## EXERCISE BRIEF
Gather every line in the rows below that contains the word "width".

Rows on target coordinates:
'''

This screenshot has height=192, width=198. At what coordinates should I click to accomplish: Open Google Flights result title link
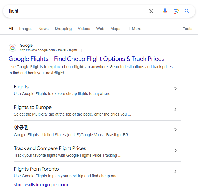click(86, 59)
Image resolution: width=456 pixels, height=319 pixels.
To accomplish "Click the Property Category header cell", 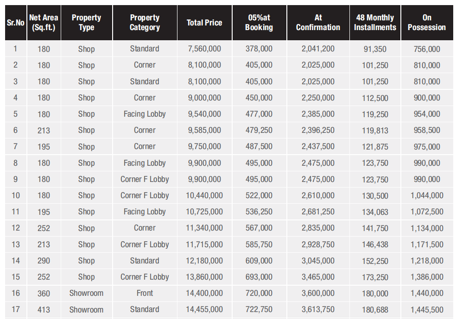I will (x=145, y=23).
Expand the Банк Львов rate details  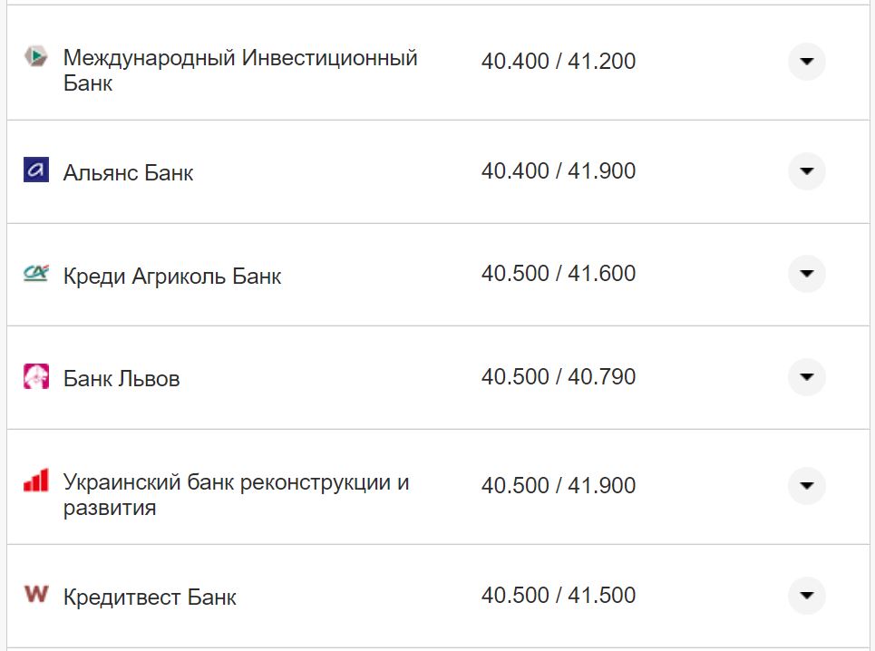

'''

## RESULT OF THE TASK
This screenshot has height=192, width=198. At what coordinates should I click to accomplish: Open Google Flights result title link
Image resolution: width=456 pixels, height=319 pixels.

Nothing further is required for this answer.